RICHMOND, Va. (AP) — Leaders of the Democratic-controlled Virginia General Assembly said Wednesday that they reached an 11th-hour compromise with Republican Gov. Glenn Youngkin to extend negotiations over the state budget into a special session, in an attempt to avert gridlock.

The move marks a change in course from what had been expected as recently as Tuesday and was made in an effort to reduce the tension surrounding the budget negotiations, top leaders said. Youngkin and Assembly Democrats, at odds over tax policy and other provisions of the next two-year spending plan, have spent the weeks since the regular session ended launching partisan attacks at one another and seemed headed toward a protracted standoff, which would threaten a government shutdown unless they could strike a deal by the end of June.

“Everybody’s had their posturing. We’ve got to get this done,” House Republican Leader Todd Gilbert said.

Members of the part-time Assembly, who reconvened Wednesday for a short session to consider Youngkin’s vetoes and proposed amendments to legislation, voted to use a procedural maneuver to effectively scrap the current budget bill so they can start anew.

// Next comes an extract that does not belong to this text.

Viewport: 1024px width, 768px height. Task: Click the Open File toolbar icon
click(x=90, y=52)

House Speaker Don Scott told reporters the decision was made in the hopes of restarting talks in a more conciliatory manner, with the goal of bringing lawmakers back to the Capitol in May for a vote on a compromise spending plan.

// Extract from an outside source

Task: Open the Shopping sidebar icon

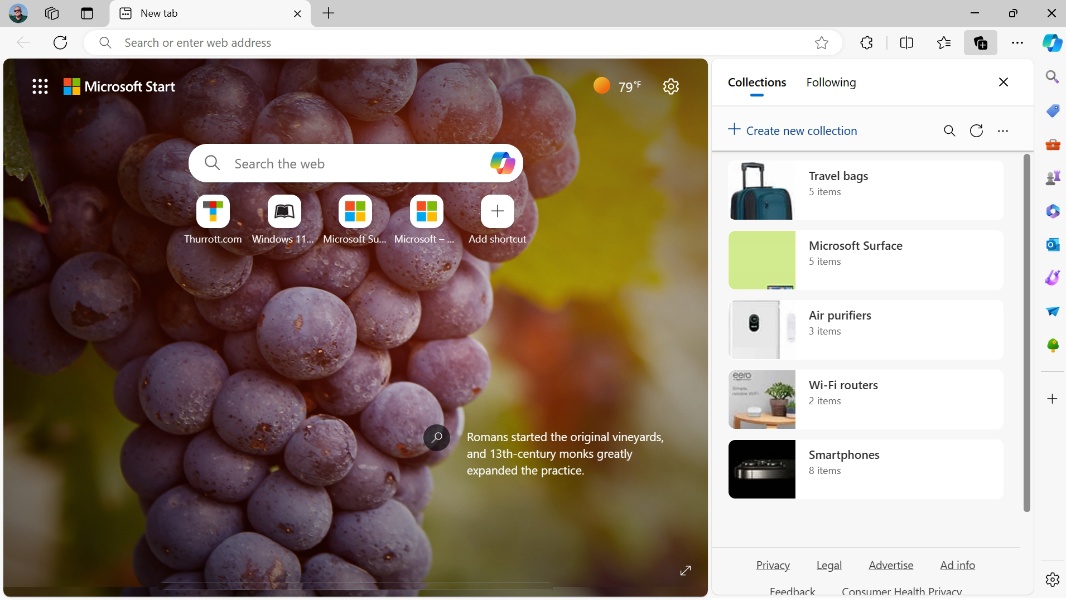Action: point(1052,111)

Democratic leaders had been saying as recently as Tuesday afternoon that they planned to reject nearly all of the governor’s proposed budget amendments. That would have forced Youngkin to decide whether to veto the bill — a move that would have been seen as extraordinary.

After last-minute meetings between Youngkin and Assembly leaders, lawmakers settled on the change in course.

Youngkin’s press office didn’t immediately respond to a request for comment.

Later Wednesday, lawmakers were expected to begin working through dozens of other bills Youngkin returned to them with suggested changes, including a heavily lobbied measure dealing with so-called skill games, gambling machines that proliferated in convenience stores and other small businesses around the state before lawmakers passed a ban in 2020.

This year’s legislation would legalize, regulate and tax the machines, though the changes Youngkin suggested would implement far stricter limits and a higher tax rate than the version the Assembly sent him. Convenience stores around the state staged demonstrations this week, briefly halting lottery ticket sales Monday and closing for an hour on Tuesday in an effort to draw attention to the issue and urge lawmakers to reject the governor’s amendments.

Senate Majority Leader Scott Surovell said Tuesday that he saw the skill games bill as one of two that could face a veto override — the other being a measure that would have allowed all localities to hold a referendum on raising sales taxes to help fund school construction. That bill passed with strong bipartisan support and has been supported by school officials in red-leaning rural areas.

Virginia’s reconvened sessions can last up to 10 days but are typically single-day affairs.